Spam Volume Reaches Record Levels
Email security firm MessageLabs reported this week that spam volumes recently reached a record 76 percent of all email traffic worldwide.
June 9, 2004
Email security firm MessageLabs reported this week that spam volumes recently reached a record 76 percent of all email traffic worldwide. The company based that figure on the more than 1 billion email messages it scanned for customers in May 2004. More than 700 million of those messages were spam, MessageLabs said. Furthermore, almost 10 percent of all email messages carry a malicious virus of some type.
"Email-borne viruses have plagued businesses for years, whereas spam has become the primary pain point only recently and now far surpasses the number of virus-infected emails," MessageLabs Chief Technology Officer (CTO) Mark Sunner said. "In spite of a convergence of attack techniques, the growth patterns remain different. Spam levels follow a constant upward curve while the viral threats remain steady. The only exception is when volumes spike during major outbreaks such as MyDoom or when virus wars break out between the authors."
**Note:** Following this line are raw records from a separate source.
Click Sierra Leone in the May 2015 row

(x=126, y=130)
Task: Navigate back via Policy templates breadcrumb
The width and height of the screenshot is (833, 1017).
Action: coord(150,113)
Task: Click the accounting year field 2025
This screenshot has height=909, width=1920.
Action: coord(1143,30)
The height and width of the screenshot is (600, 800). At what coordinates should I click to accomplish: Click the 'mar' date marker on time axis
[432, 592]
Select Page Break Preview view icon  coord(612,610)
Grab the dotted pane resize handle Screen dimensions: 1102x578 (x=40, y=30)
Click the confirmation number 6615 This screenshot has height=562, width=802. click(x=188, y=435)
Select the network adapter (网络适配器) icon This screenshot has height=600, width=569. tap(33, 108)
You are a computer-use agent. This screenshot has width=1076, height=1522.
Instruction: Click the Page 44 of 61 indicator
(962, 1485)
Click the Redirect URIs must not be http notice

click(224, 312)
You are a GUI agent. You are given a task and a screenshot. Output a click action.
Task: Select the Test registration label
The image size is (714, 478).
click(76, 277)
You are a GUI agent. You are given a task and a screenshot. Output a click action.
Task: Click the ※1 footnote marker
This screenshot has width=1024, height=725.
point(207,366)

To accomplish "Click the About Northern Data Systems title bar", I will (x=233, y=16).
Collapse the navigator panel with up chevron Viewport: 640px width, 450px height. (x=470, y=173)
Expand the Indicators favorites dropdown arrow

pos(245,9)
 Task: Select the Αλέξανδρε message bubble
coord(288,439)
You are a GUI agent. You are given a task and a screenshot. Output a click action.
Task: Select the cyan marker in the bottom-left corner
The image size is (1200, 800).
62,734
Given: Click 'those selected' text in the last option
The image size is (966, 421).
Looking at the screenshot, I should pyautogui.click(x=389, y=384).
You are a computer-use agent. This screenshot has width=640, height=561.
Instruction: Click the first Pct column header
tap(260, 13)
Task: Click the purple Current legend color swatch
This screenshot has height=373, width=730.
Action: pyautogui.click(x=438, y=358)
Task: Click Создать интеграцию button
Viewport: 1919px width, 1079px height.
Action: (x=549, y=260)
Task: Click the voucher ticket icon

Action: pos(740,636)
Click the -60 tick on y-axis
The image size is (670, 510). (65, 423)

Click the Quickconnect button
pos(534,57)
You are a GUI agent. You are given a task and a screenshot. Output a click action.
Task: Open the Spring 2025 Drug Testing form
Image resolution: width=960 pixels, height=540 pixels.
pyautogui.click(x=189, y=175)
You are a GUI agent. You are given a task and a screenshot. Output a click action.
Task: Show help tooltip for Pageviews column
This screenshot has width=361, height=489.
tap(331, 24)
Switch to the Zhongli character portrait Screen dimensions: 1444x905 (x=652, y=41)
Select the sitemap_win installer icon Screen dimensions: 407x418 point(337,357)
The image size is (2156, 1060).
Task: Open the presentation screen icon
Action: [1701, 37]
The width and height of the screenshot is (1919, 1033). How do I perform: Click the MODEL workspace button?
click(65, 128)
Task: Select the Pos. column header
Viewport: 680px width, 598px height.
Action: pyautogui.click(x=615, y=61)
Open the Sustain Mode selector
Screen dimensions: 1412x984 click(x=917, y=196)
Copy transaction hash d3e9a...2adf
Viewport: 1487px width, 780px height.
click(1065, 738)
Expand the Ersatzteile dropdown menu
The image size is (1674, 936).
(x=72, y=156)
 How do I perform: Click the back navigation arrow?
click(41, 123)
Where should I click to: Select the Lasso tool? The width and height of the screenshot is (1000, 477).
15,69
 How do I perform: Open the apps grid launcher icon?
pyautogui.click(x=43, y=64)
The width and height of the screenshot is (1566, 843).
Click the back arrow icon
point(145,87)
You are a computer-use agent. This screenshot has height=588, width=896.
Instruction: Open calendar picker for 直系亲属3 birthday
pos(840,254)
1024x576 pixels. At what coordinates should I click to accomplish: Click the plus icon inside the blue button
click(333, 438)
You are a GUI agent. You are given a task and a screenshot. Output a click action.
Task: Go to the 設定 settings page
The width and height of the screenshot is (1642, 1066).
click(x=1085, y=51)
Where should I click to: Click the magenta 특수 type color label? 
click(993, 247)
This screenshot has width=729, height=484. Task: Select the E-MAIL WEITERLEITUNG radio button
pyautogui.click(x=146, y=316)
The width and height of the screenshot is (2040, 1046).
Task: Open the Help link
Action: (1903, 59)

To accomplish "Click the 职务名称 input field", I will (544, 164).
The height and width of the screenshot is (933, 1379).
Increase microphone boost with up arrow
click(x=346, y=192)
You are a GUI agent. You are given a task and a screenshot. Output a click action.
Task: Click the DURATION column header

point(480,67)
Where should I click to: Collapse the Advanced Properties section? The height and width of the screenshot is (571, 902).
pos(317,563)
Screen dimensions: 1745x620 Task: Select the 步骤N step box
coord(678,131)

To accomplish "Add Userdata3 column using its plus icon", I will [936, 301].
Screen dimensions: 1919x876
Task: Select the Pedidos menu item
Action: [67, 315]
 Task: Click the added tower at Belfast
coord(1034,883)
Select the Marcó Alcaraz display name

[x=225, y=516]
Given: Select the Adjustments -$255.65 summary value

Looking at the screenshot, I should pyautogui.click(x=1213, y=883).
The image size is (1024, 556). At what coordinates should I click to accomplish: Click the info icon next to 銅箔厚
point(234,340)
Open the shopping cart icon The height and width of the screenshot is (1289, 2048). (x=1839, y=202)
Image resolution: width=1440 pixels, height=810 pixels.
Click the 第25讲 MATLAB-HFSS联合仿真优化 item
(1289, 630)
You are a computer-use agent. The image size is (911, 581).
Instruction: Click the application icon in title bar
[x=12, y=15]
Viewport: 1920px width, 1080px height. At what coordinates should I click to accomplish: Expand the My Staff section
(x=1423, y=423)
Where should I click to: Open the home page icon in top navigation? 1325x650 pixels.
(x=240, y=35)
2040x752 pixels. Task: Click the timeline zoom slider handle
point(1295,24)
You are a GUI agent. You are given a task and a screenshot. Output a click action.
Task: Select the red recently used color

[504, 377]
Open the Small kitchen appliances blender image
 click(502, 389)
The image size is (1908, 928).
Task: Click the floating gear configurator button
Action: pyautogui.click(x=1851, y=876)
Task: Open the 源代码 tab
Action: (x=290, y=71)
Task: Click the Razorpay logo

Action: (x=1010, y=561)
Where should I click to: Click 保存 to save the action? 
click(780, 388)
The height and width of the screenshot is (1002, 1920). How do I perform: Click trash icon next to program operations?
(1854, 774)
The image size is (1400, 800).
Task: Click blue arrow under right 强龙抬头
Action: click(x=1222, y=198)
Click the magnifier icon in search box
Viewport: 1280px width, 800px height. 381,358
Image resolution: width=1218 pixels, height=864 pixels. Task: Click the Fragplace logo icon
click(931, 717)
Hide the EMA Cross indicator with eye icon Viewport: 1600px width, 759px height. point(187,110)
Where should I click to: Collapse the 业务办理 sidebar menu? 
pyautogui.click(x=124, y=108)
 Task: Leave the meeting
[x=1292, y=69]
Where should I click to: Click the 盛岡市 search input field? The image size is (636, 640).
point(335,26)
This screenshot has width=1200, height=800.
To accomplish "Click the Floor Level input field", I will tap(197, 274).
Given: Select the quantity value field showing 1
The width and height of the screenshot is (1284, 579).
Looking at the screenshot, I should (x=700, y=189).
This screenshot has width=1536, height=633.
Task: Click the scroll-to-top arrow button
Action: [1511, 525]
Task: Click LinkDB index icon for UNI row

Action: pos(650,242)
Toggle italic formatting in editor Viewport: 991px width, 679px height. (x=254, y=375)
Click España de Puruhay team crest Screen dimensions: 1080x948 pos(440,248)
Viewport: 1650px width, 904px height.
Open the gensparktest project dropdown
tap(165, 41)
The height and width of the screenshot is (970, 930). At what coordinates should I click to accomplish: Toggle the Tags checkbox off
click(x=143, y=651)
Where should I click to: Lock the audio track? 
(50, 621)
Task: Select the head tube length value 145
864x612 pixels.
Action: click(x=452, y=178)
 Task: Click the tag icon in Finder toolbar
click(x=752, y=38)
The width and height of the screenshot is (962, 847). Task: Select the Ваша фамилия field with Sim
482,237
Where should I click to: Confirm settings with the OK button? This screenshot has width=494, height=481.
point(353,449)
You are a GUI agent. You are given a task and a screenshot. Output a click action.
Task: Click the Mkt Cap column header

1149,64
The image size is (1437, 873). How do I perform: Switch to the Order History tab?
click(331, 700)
The news casts doubts on legislative-based antispam efforts and suggests that spam-filtering technology is having trouble keeping up with the influx. Indeed, after switching to an excellent server-based spam filter last year, I recently had to augment the filter with client-based tools because the amount of spam in my inbox has grown, once again, to the same levels that existed before I put the server-side spam filter in place. This week alone, I've deleted more than 400 spam messages, all of which made their way, undetected, past the server-side filter.